Относительная политическая стабильность в трех балтийских республиках после 2003 г. сопровождалась статистически заметным экономическим ростом, если судить по ежегодному росту валового внутреннего продукта (ВВП) примерно на 6–7 % (в Эстонии данный показатель в некоторые годы взлетал до 10 %). Поэтому в 2004 г. Евросоюз признал, что новые его члены не являются бедными странами, поскольку ценность производимых ими товаров и услуг продолжала расти, и некоторые энтузиасты присутствия этих государств в ЕС даже стали говорить о «трех балтийских тиграх». Агрегированные экономические измерения, разумеется, могли завуалировать хронические проблемы. Около 50–60 % роста ВВП обеспечивала во всех трех республиках расширяющаяся сфера обслуживания, что не только отражало «современную» модель роста, но и указывало на то, что страны Балтии находятся в поиске своей ниши в общеевропейской экономике. Ни одна из них еще не ассоциировалась с каким-то конкретным сектором экономики (или группой связанных между собой секторов), где бы демонстрировала действительно выдающуюся производительность и результаты. Кроме того, различные меры, связанные с «развитием человеческого потенциала», показывали значительные различия в экономическом развитии различных регионов каждой из стран: положение в городах было намного лучше, чем в сельских областях, некоторые регионы (например, Латгалия в Латвии) оставались «бедными» по сравнению с остальной страной, и даже в городах между различными слоями населения отмечалось существенное неравенство, судя по национальному доходу. Демонстративное потребление «новых богатых», получивших такую возможность благодаря рыночной экономике, напоминало остальному населению (особенно занятому в государственном секторе), что его доходы увеличиваются лишь незначительно. К счастью, уровень инфляции оставался относительно низким (4–5 %), и крупнейшие национальные банки демонстрировали возрастающую осведомленность об опасностях высокой инфляции и действовали соответственно. Однако ни одна из этих экономических характеристик не делала балтийские республики чем-то необычным на пространстве ЕС; выраженное экономическое неравенство и неравномерное развитие регионов были характерны для множество стран — членов ЕС, особенно на юге континента.

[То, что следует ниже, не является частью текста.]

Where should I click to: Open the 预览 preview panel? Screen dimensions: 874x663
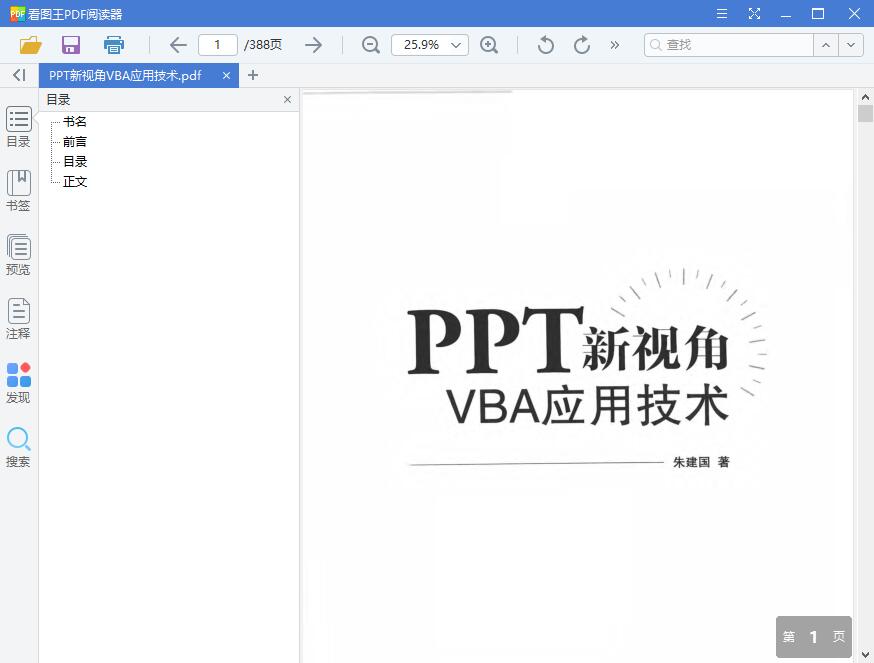click(18, 253)
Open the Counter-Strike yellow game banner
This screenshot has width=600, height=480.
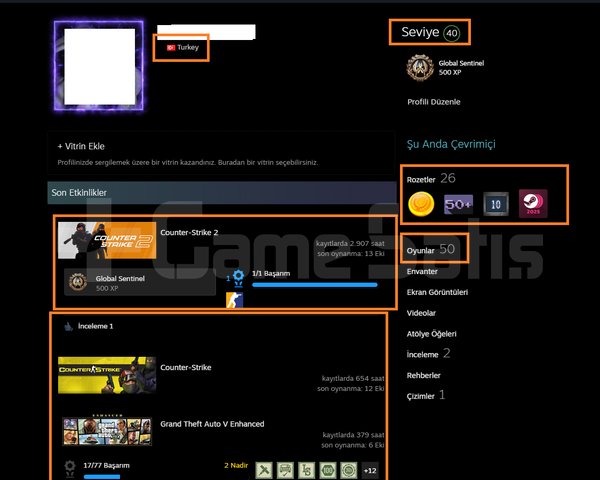pyautogui.click(x=107, y=375)
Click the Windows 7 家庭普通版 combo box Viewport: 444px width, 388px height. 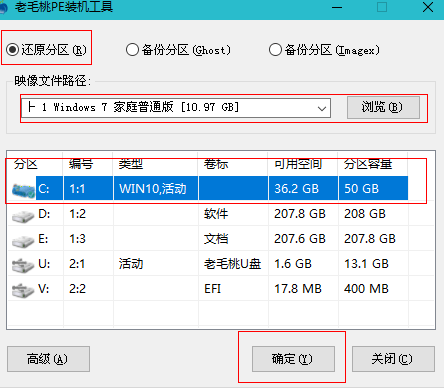(x=176, y=108)
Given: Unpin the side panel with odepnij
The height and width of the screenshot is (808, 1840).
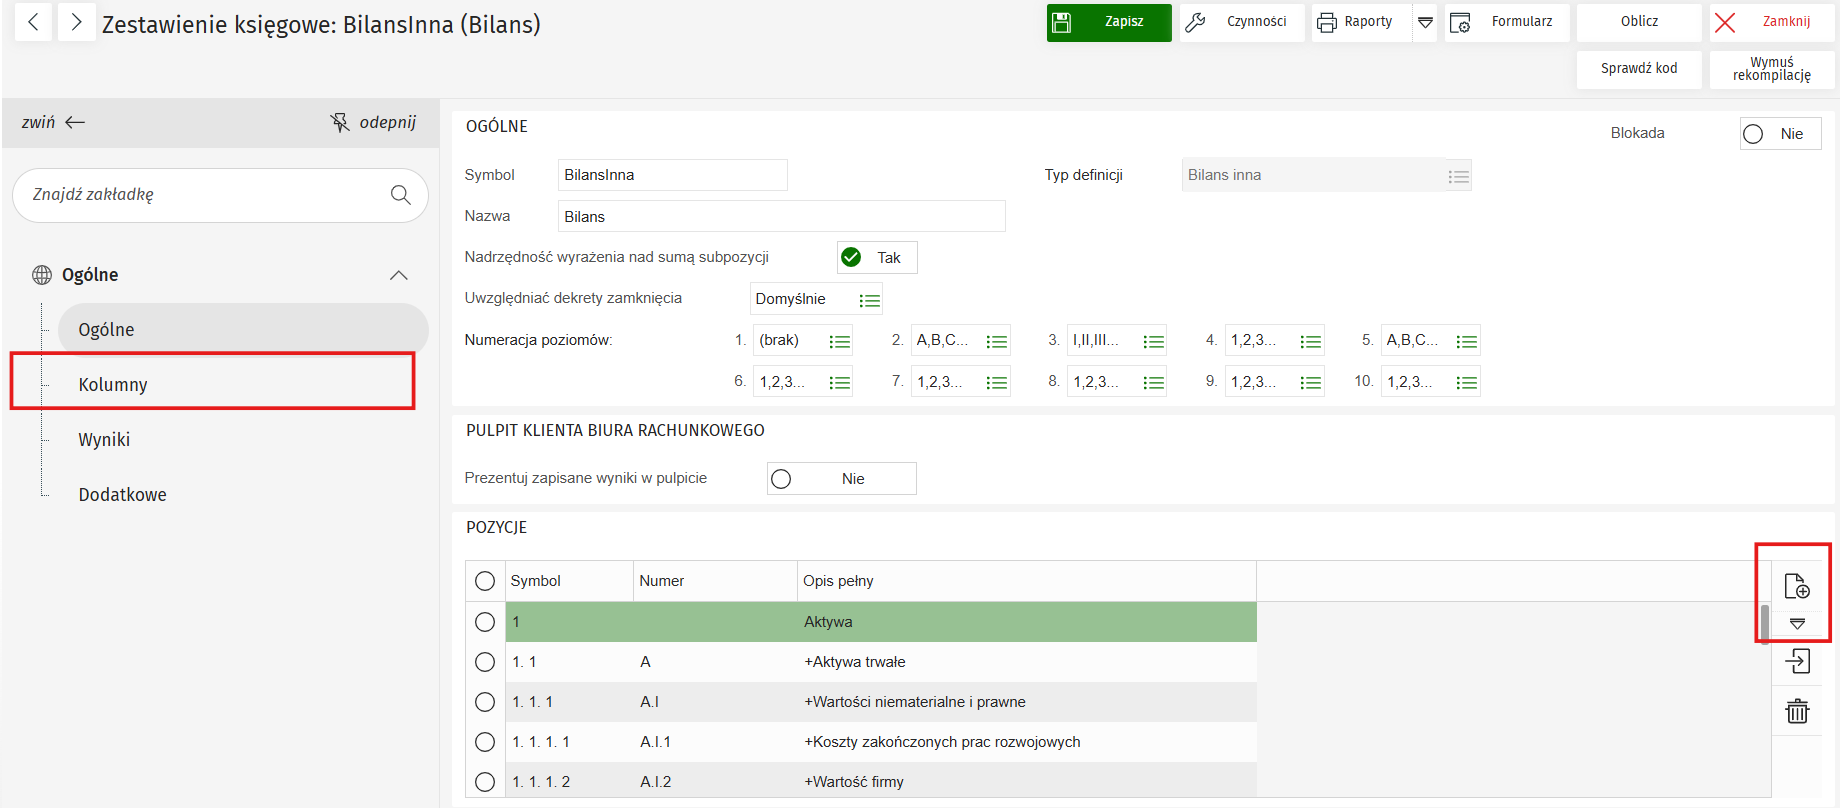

После 2004 г. беспокойство тех, кто заботился о национальной репутации и об уверенности в себе, стал вызывать еще один момент, связанный с неравноправием, а именно несоответствие относительно стабильных зарплат в трех странах Балтии и уровня зарплат в других странах, давно ставших членами Евросоюза. После 2004 г. препятствий на пути движения рабочей силы за пределы границ национальных государств стало меньше, и в результате сложился незначительный, но стабильный отток людей трудоспособного возраста (особенно молодежи) в Европу в поисках заработка. Статистика по этому вопросу никогда не была точной, но расчетные оценки на 2007 г. показывают, что общее количество эмигрировавших эстонцев (в возрастной группе 15–64 лет) составило около 20–30 тыс. человек (в Финляндию, Великобританию, Ирландию), латышей — около 80-100 тыс. (в Швецию, Великобританию и Ирландию) и литовцев — около 200 тыс. человек (в Польшу, Германию, Великобританию и США)[33]. В отличие от «гастарбайтеров», приезжавших из Южной Европы в Западную Германию в 50-60-е годы эти мигранты из стран Балтии были в том числе образованными людьми, часто имевшими дипломы о высшем образовании и тем не менее предпочитавшими лучше оплачиваемый физический труд за границей низкооплачиваемому интеллектуальному труду по специальности на родине. Их долгосрочные планы оставались неясными: некоторые хотели быстро заработать значительную сумму и вернуться домой, другие, очевидно, планировали надолго сменить место проживания. Интервью с такими уехавшими в поисках работы демонстрируют их не только неудовлетворенность низким уровнем доходов, но и ощущение невостребованности или недооцененности в родной стране. Хотя национальные правительства и выражали обеспокоенность эмиграцией (по масштабам самой значительной со времен Второй мировой войны), они мало что могли сделать, чтобы уменьшить ее, поскольку свободное передвижение рабочей силы являлось одним из требований Европейского союза.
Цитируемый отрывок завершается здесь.